Rows from a dataset:
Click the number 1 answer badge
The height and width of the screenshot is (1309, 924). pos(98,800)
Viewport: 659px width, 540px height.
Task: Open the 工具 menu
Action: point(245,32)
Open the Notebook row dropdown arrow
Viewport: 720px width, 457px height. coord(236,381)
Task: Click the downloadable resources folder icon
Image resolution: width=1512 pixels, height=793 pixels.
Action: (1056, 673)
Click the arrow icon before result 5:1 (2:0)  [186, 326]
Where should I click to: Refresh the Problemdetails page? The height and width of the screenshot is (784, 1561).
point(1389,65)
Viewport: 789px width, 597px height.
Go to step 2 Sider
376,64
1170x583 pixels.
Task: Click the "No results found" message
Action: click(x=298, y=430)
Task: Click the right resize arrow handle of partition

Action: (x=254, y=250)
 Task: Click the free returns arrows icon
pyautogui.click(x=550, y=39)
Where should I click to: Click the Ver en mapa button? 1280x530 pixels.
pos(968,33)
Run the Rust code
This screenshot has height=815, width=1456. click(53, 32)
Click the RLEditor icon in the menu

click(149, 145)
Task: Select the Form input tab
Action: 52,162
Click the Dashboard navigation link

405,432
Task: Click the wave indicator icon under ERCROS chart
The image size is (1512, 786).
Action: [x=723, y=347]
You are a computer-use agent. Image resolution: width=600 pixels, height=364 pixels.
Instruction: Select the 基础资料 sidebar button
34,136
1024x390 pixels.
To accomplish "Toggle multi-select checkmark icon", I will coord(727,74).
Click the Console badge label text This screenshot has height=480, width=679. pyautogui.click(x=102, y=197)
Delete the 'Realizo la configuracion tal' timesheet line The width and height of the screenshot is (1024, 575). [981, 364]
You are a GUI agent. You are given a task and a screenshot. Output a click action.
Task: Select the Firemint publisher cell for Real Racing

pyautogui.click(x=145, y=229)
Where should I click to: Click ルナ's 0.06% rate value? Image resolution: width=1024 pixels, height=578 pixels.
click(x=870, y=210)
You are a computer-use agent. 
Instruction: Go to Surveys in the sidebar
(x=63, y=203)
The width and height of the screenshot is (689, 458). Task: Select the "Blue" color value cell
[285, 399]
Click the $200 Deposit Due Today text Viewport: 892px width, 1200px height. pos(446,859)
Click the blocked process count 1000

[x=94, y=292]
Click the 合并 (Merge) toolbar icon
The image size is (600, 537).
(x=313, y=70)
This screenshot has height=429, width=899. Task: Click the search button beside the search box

Problem statement - Please turn the entries above into a numbered list, dropping any blank lines.

Answer to the exercise -
1. Click the number 1 answer badge
2. The height and width of the screenshot is (1309, 924). pos(98,800)
3. Viewport: 659px width, 540px height.
4. Task: Open the 工具 menu
5. Action: point(245,32)
6. Open the Notebook row dropdown arrow
7. Viewport: 720px width, 457px height. coord(236,381)
8. Task: Click the downloadable resources folder icon
9. Image resolution: width=1512 pixels, height=793 pixels.
10. Action: (1056, 673)
11. Click the arrow icon before result 5:1 (2:0)  [186, 326]
12. Where should I click to: Refresh the Problemdetails page? The height and width of the screenshot is (784, 1561).
13. point(1389,65)
14. Viewport: 789px width, 597px height.
15. Go to step 2 Sider
16. 376,64
17. 1170x583 pixels.
18. Task: Click the "No results found" message
19. Action: click(x=298, y=430)
20. Task: Click the right resize arrow handle of partition
21. Action: (x=254, y=250)
22.  Task: Click the free returns arrows icon
23. pyautogui.click(x=550, y=39)
24. Where should I click to: Click the Ver en mapa button? 1280x530 pixels.
25. pos(968,33)
26. Run the Rust code
27. This screenshot has height=815, width=1456. click(53, 32)
28. Click the RLEditor icon in the menu
29. click(149, 145)
30. Task: Select the Form input tab
31. Action: 52,162
32. Click the Dashboard navigation link
33. 405,432
34. Task: Click the wave indicator icon under ERCROS chart
35. The image size is (1512, 786).
36. Action: [x=723, y=347]
37. You are a computer-use agent. Image resolution: width=600 pixels, height=364 pixels.
38. Instruction: Select the 基础资料 sidebar button
39. 34,136
40. 1024x390 pixels.
41. To accomplish "Toggle multi-select checkmark icon", I will coord(727,74).
42. Click the Console badge label text This screenshot has height=480, width=679. pyautogui.click(x=102, y=197)
43. Delete the 'Realizo la configuracion tal' timesheet line The width and height of the screenshot is (1024, 575). [981, 364]
44. You are a GUI agent. You are given a task and a screenshot. Output a click action.
45. Task: Select the Firemint publisher cell for Real Racing
46. pyautogui.click(x=145, y=229)
47. Where should I click to: Click ルナ's 0.06% rate value? Image resolution: width=1024 pixels, height=578 pixels.
48. click(x=870, y=210)
49. You are a computer-use agent. 
50. Instruction: Go to Surveys in the sidebar
51. (x=63, y=203)
52. The width and height of the screenshot is (689, 458). Task: Select the "Blue" color value cell
53. [285, 399]
54. Click the $200 Deposit Due Today text Viewport: 892px width, 1200px height. pos(446,859)
55. Click the blocked process count 1000
56. [x=94, y=292]
57. Click the 合并 (Merge) toolbar icon
58. The image size is (600, 537).
59. (x=313, y=70)
60. This screenshot has height=429, width=899. Task: Click the search button beside the search box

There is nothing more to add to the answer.